Weak Banks Drag on Small Business Lending

Federal and state officials closing Montgomery Bank and Trust in Ailey, GA, on July 6. Photograph by Hyosub Shin/Atlanta Journal Constitution/AP Photos

It seems obvious: Weaker banks are lending less to businesses than strong ones are, according to a new analysis from the Federal Reserve Bank of San Francisco. What’s surprising is how much of the recent drop in small business loans can be traced to a minority of community banks that are shrinking their loan books, even as healthy small banks increase lending.

Since the financial crisis struck four years ago, the amount of money banks lend to small businesses has been shrinking. That’s a problem because companies’ borrowing is considered crucial to creating jobs. The San Francisco Fed’s paper suggests that in 2011, the drop in lending by weak small banks overshadowed increases among stronger lenders.

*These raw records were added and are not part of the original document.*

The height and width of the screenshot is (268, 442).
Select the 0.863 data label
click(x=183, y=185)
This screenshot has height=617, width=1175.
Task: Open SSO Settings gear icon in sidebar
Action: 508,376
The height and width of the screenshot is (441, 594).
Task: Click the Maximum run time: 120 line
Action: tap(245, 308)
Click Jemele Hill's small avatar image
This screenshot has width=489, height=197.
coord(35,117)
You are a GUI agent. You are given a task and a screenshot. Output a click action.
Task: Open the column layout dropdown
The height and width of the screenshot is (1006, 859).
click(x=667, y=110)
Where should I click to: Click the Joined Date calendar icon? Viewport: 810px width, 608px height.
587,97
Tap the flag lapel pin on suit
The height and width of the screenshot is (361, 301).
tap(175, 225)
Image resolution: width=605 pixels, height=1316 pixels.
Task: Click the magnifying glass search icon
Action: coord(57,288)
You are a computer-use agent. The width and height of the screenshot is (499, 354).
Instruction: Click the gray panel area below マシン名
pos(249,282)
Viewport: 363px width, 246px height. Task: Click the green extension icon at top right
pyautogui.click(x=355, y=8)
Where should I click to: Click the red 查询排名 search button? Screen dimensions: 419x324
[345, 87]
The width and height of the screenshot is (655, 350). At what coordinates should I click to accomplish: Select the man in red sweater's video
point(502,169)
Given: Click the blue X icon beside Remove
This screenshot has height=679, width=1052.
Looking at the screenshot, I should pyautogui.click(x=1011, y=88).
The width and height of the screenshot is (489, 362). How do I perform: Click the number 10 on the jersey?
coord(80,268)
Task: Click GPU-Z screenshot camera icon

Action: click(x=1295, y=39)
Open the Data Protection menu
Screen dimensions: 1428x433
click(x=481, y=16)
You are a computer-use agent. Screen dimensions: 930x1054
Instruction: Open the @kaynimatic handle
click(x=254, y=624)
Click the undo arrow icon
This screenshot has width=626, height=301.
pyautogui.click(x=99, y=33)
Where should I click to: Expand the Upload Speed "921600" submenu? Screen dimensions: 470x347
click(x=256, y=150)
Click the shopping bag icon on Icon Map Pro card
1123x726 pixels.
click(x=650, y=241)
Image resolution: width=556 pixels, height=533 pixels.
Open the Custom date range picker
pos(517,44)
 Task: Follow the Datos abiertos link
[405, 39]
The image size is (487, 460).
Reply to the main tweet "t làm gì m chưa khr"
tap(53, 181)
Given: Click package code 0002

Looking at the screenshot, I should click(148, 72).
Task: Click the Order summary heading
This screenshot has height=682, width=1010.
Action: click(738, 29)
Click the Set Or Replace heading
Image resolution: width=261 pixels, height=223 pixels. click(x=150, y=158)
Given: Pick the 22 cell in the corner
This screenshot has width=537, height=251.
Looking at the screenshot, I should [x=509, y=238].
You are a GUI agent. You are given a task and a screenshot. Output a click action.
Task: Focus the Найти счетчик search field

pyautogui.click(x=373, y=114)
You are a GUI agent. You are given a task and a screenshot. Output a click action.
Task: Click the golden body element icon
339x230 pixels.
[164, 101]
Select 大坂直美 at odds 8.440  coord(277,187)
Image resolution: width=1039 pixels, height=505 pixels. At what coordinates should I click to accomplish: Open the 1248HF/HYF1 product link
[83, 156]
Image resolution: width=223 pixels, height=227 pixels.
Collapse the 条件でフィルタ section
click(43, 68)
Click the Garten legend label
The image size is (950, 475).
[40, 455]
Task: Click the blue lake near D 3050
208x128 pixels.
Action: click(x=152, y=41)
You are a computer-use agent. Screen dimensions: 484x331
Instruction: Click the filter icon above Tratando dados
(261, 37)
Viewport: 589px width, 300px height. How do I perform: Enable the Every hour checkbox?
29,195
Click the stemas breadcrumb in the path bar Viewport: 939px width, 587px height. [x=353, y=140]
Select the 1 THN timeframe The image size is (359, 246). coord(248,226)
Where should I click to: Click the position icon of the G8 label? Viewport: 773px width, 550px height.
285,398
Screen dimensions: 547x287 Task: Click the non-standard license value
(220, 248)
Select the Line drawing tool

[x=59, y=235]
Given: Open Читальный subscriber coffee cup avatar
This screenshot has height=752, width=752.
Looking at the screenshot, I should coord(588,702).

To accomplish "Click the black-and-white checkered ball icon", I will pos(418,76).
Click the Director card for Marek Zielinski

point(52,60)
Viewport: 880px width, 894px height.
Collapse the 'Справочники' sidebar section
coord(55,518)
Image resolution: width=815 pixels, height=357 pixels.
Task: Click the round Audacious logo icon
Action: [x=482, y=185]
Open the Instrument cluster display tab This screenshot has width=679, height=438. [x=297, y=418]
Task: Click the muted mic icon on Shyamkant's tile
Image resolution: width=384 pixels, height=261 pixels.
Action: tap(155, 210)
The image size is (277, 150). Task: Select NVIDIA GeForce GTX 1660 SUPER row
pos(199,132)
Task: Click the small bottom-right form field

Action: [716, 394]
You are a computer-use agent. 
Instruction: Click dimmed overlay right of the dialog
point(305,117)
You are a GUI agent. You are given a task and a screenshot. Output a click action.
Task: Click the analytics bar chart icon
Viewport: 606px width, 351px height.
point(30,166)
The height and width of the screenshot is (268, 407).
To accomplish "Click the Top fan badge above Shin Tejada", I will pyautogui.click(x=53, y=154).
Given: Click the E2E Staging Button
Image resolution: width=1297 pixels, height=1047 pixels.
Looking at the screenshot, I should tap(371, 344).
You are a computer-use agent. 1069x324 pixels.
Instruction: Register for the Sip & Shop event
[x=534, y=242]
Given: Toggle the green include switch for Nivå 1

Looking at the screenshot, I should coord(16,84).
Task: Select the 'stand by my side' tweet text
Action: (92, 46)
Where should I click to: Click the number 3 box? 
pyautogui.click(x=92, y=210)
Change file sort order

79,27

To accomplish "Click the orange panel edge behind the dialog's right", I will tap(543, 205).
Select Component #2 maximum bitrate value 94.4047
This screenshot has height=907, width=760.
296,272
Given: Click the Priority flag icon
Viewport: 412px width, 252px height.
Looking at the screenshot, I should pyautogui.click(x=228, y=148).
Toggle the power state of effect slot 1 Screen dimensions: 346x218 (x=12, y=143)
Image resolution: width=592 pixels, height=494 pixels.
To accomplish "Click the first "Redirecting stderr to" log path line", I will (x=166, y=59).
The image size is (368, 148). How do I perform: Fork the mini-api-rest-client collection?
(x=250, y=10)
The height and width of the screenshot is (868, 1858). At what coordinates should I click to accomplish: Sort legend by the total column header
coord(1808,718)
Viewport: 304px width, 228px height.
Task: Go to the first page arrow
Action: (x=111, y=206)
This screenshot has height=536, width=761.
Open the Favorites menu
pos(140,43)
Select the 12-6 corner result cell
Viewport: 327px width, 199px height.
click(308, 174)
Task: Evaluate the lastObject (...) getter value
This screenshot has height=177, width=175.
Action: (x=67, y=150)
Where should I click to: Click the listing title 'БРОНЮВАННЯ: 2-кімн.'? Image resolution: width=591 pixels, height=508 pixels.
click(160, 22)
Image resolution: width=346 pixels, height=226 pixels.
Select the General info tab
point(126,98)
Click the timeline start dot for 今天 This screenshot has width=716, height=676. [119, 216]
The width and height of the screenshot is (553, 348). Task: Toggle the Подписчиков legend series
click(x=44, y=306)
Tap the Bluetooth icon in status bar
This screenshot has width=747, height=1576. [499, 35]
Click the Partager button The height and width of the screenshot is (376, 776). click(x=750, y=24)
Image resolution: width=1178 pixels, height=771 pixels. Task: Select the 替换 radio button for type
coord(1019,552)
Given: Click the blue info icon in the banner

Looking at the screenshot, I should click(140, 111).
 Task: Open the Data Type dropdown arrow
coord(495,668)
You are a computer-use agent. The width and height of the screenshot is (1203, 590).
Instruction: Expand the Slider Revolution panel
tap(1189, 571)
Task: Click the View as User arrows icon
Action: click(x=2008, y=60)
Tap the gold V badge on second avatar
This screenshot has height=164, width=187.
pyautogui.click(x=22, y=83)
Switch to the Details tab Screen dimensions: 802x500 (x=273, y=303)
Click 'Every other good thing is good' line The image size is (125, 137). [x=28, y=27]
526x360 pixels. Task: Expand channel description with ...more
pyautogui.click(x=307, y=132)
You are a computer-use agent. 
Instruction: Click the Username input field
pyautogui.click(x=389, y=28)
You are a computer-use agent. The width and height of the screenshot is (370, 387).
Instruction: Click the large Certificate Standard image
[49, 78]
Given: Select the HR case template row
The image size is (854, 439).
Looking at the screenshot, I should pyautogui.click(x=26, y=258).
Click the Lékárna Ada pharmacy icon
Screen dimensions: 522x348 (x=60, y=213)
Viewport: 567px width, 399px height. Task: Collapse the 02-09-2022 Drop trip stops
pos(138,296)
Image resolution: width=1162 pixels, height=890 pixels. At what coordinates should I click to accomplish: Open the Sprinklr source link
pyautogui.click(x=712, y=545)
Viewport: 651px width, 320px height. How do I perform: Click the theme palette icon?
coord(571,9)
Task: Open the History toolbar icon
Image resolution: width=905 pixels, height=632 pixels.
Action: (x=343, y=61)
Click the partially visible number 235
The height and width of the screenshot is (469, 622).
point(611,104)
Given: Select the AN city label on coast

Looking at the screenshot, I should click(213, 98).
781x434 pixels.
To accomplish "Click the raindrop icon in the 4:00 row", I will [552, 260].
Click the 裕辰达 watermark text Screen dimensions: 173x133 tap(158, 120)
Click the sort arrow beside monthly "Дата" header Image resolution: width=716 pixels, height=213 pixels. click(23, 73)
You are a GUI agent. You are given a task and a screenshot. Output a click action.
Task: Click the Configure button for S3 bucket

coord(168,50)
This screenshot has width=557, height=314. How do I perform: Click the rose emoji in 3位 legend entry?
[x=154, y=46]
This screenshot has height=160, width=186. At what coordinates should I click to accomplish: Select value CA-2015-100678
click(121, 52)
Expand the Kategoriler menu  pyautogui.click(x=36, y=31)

“The total decline for the weak guys is bigger than their presence,” says economist Elizabeth Laderman, who wrote the paper. “They’re really pulling down the total.”

These lenders made up about one-third of the 5,453 banks with less than $1 billion in assets that Laderman looked at. Community banks of this size provide about 41 percent of small business loans. (Her study didn’t look at larger banks.)

This drop comes despite years of government help for banks, from the original TARP  bailout to the Small Business Lending Fund, designed specifically to boost small business lending by offering community banks low-cost capital from the U.S. Treasury. Laderman’s research didn’t address whether those efforts have succeeded. But, she says, “it suggests that even if those policies have been helpful, they’re not the whole solution.”

Banks held $607 billion in outstanding business loans of $1 million or less last year, down from a peak of $712 billion in 2008, according to a Small Business Administration analysis. (Nobody tracks the actual size of the companies taking out the loans, so regulators use the $1 million threshold as a proxy for loans to small businesses.)

Economists, business owners, and bankers have disagreed about why small business lending continues to shrink. Banks tend to blame lack of demand: Fewer healthy businesses want to borrow because sales are weak.”You have many parts of the country that went very deep into recession and still have never recovered,” says Paul Merski, chief economist at the Independent Community Bankers of America, which represents community banks. Banks in such areas as California, Nevada, Arizona, and Florida may not have the opportunity to make good loans, Merski says. Sometimes pressure from regulators keeps them from lending, he says, if a bank’s existing portfolio is too concentrated in commercial real estate loans, for example.

Businesses, meanwhile, contend that the drop in lending reflects a supply problem caused by banks’ refusal to lend. Laderman’s paper shows that strong banks made more loans in 2011, thereby suggesting that businesses want to borrow. That’s consistent with other evidence of unmet demand for credit. How well the banking sector can meet the demand from small businesses, however, may depend on the weaker small banks that have been shrinking their loan books for four years running.